3. Increase internal agility – Being able to pivot when needed is crucial for a company that wants to meet its members’ needs. Form a single agile team with all the skillsets needed to design, build and deliver a solution. For example, at the start of the Covid-19 outbreak, healthcare organizations created immediate online solutions for their members, including chatbots and interactive symptom checkers, to quickly guide members to assistance. This was achieved by agile teams pivoting and working toward a common goal, using quick wins for speed to market.
4. Optimize a “value stream” – Evaluate the company’s value streams and, through a value stream mapping exercise, identify any significant wait times or waste impacting the success of that value stream. Create a quick-win scenario to change one aspect of the end-to-end value stream flow. Measure and show the success to achieve employee buy-in and trust and then continue improvements.

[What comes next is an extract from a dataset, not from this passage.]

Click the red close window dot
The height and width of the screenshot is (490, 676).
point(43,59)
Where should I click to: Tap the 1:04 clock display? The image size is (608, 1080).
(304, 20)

5. Proof of Concepts -- New technologies are the “enablers” for product roadmaps to realize business benefits and new product opportunities. For example, determine a new technology (e.g., cloud technology) and plan a proof of concept for moving company assets into the cloud. Or, conversely, build one new, reusable component that can be used by multiple products. This approach enables teams to quickly determine, before time and money is wasted, if vendor products or service offerings will meet company needs. Often, a company will create a plan containing multiple new technologies and multiple new components resulting in deployment delays and overspending as the teams rush to implement.
There are many exciting aspects to adopting quick win strategies. The continuous deliveries, learnings and trust built throughout the company that result from such efforts, and the employees who celebrate each quick win and feel included, are all benefits of a quick win approach. Equipped with the right quick win strategy, and applying tactics such as those suggested above, you will more likely attain a successful digital transformation.